▶ Task instructions:
Go through the lines below and transcribe each one exactly.

=-=-=

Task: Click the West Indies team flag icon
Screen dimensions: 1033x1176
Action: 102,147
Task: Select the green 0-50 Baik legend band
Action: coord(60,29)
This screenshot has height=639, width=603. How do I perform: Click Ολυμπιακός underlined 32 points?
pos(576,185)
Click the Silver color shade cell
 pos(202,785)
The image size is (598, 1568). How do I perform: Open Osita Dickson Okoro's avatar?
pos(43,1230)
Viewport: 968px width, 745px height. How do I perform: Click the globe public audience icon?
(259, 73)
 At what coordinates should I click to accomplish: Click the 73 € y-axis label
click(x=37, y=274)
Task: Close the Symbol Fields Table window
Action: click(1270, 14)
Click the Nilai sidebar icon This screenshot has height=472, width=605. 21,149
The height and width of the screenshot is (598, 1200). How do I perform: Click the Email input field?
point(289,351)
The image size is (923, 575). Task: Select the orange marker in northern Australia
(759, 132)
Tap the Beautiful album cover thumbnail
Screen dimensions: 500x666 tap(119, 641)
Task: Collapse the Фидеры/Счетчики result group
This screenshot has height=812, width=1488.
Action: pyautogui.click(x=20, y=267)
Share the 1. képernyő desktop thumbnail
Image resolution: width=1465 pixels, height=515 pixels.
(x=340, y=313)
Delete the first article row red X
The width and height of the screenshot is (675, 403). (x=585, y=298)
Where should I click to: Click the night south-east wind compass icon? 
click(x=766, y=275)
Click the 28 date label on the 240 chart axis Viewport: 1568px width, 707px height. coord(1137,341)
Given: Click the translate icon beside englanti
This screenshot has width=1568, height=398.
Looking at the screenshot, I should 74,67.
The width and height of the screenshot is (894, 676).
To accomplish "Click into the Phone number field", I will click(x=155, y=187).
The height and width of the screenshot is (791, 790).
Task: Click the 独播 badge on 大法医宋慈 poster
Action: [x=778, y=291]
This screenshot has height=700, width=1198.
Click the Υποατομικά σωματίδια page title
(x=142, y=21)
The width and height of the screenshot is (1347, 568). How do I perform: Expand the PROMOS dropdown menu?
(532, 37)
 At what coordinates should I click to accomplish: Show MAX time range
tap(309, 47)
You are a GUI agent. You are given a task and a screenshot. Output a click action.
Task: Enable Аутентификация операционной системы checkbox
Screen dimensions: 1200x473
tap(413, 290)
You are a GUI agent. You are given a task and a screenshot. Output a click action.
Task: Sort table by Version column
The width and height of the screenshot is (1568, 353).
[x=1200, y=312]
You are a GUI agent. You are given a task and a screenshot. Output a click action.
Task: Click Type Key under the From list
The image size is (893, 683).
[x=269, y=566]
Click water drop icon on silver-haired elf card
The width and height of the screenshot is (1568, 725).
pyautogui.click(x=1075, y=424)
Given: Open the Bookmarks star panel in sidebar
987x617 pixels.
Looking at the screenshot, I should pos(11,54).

=-=-=

▶ Expected answer:
Task: Click the West Indies team flag icon
Screen dimensions: 1033x1176
Action: 102,147
Task: Select the green 0-50 Baik legend band
Action: coord(60,29)
This screenshot has height=639, width=603. How do I perform: Click Ολυμπιακός underlined 32 points?
pos(576,185)
Click the Silver color shade cell
 pos(202,785)
The image size is (598, 1568). How do I perform: Open Osita Dickson Okoro's avatar?
pos(43,1230)
Viewport: 968px width, 745px height. How do I perform: Click the globe public audience icon?
(259, 73)
 At what coordinates should I click to accomplish: Click the 73 € y-axis label
click(x=37, y=274)
Task: Close the Symbol Fields Table window
Action: click(1270, 14)
Click the Nilai sidebar icon This screenshot has height=472, width=605. 21,149
The height and width of the screenshot is (598, 1200). How do I perform: Click the Email input field?
point(289,351)
The image size is (923, 575). Task: Select the orange marker in northern Australia
(759, 132)
Tap the Beautiful album cover thumbnail
Screen dimensions: 500x666 tap(119, 641)
Task: Collapse the Фидеры/Счетчики result group
This screenshot has height=812, width=1488.
Action: pyautogui.click(x=20, y=267)
Share the 1. képernyő desktop thumbnail
Image resolution: width=1465 pixels, height=515 pixels.
(x=340, y=313)
Delete the first article row red X
The width and height of the screenshot is (675, 403). (x=585, y=298)
Where should I click to: Click the night south-east wind compass icon? 
click(x=766, y=275)
Click the 28 date label on the 240 chart axis Viewport: 1568px width, 707px height. coord(1137,341)
Given: Click the translate icon beside englanti
This screenshot has width=1568, height=398.
Looking at the screenshot, I should 74,67.
The width and height of the screenshot is (894, 676).
To accomplish "Click into the Phone number field", I will click(x=155, y=187).
The height and width of the screenshot is (791, 790).
Task: Click the 独播 badge on 大法医宋慈 poster
Action: [x=778, y=291]
This screenshot has height=700, width=1198.
Click the Υποατομικά σωματίδια page title
(x=142, y=21)
The width and height of the screenshot is (1347, 568). How do I perform: Expand the PROMOS dropdown menu?
(532, 37)
 At what coordinates should I click to accomplish: Show MAX time range
tap(309, 47)
You are a GUI agent. You are given a task and a screenshot. Output a click action.
Task: Enable Аутентификация операционной системы checkbox
Screen dimensions: 1200x473
tap(413, 290)
You are a GUI agent. You are given a task and a screenshot. Output a click action.
Task: Sort table by Version column
The width and height of the screenshot is (1568, 353).
[x=1200, y=312]
You are a GUI agent. You are given a task and a screenshot. Output a click action.
Task: Click Type Key under the From list
The image size is (893, 683).
[x=269, y=566]
Click water drop icon on silver-haired elf card
The width and height of the screenshot is (1568, 725).
pyautogui.click(x=1075, y=424)
Given: Open the Bookmarks star panel in sidebar
987x617 pixels.
Looking at the screenshot, I should pos(11,54).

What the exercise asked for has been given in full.